Tuesday, March 31, 2009

Bus Stop Wake & Bake.

Every morning at the bus stop there is a man, and sometimes 2 or 3 men either together or not, smoking a thin cigar that is at least partly filled with marijuana. At first I thought it was just some very strong tobacco that reminded me of marijuana, but after days of smelling it, I'm sure it's pot. These guys look dressed for work, one of them, the one I see most frequently, wears a dress shirt and tie. I catch the bus at about 8:30 a.m. I'm very curious about this.

Once again I find myself in a neighborhood where I am treated with indifference or contempt. I have vowed to continue to say "good morning" to the people I pass on the street or see at the bus stop, whether or not -- and almost invariably it's not -- they reciprocate, but it's disheartening. Basically I live here for the same reason they do, which is because I'm poor and have few options. (I understand that I am poor because I chose to go back to college instead of working, and that I have always been poor because I chose a vocation I don't make money at, that my poverty is to some extent intentional, etc., but it's still poverty.)

Not that, if I suddenly had some money I would move across the interstate to a white neighborhood. (One of the things I love about this part of town is that it is ethnically mixed -- black and Mexican with a smattering of white folks -- but then I have to wonder why a mixed neighborhood is so great if people can't be neighborly to people who aren't like them.) Still, I might choose a slightly less bleak mixed neighborhood. The difference between most of my neighbors and me is that my family does not live here. And ethnically speaking I am in their neighborhood. It's not that I don't understand the hostility directed at my whiteness, but I always wonder where it leaves me personally. Just because I am white, am I the colonizer? And, if so, then what is my obligation? Does my whiteness and privilege obligate me to pursue a job that will pay enough for me to afford to live in a white middle-class neighborhood?

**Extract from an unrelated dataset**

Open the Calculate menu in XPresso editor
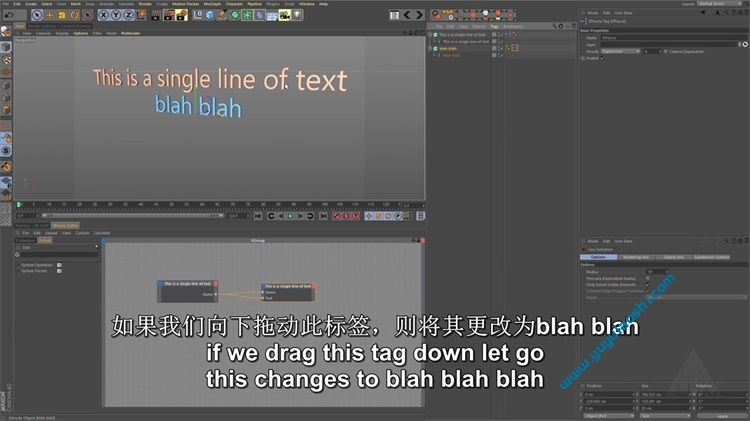 102,233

Anyway, all that to say that, though I am curious about the morning pot smoking, I don't know how I would find out more about it. The pot-smoking men are black.

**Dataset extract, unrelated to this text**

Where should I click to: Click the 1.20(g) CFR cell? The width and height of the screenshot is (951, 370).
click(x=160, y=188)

There is a young black woman I frequently pass on the way to the bus. She's walking the other way with a baby and a toddler, and she always smiles when I greet her. I find myself hoping I'll see her, craving her smile.

1 comment:

xoxoxo said...

Interesting questions. I don't know Austin at all, but I wonder if it is as much of a race issue as an outsider/culture issue? As artists, no matter how hard we try, we always seem a bit apart, never quite fit in. I feel this very much with the other parents at the kid's school. And I work at a museum! I also think that for whatever reason, folks on the "coasts" of our country have the room to be more open. I can't believe how many people say hello around here, but some of the tourists from the Midwest seem very closed and uptight. Of course that could be because they're in the "big city" for the first time and afraid of getting ripped off.